Want a little more support?
- Why not check out the conversations between a probationary teacher and her mentor. They cover everything you could want to know in your early career.
- Discover a multitude of articles and resources to help you in your first years in the science classroom with our Support for early career and student teachers.
5. Ask for help
A meeting with your mentor is the ideal time to get advice if you’re feeling overwhelmed by your workload or with deadlines. Your mentor can help you make a plan.

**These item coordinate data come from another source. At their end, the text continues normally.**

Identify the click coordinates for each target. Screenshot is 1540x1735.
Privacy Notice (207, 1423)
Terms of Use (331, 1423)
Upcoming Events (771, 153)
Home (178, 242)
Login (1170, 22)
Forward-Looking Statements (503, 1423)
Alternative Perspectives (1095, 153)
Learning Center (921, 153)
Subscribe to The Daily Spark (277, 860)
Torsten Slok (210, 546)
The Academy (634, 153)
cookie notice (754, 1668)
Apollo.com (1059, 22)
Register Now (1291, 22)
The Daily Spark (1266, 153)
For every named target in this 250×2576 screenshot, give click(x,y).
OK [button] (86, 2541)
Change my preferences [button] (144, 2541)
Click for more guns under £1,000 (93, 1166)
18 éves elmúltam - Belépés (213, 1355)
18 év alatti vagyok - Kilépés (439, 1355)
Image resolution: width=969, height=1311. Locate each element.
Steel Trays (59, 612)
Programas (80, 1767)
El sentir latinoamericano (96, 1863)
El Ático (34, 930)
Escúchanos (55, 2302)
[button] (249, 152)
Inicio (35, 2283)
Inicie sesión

Your mentor isn’t the only person you can call on for help. You can also ask other teachers. But choose your time and place carefully. Every teacher is busy so you can’t expect them to drop everything to help you. Instead ask them for a chat at their convenience. Use the time wisely, and be specific about what you’re struggling with and what you’ve tried already.
6. Be friendly, not friends
It is important students see you as approachable. Greet students as they enter your classroom, ask how they are and show an interest to make them feel welcome and put them at ease. Take advice like ‘don’t smile before Christmas’ with a large pinch of salt.
Students always push boundaries so be firm. For example, your learners shouldn’t spend their free time with you. Remember you need a break too.
Be firm and fair with your behaviour system and apply it consistently. Keep some phrases in your back pocket to maintain a relationship with your learners, while holding those boundaries firm and stopping students asking personal questions.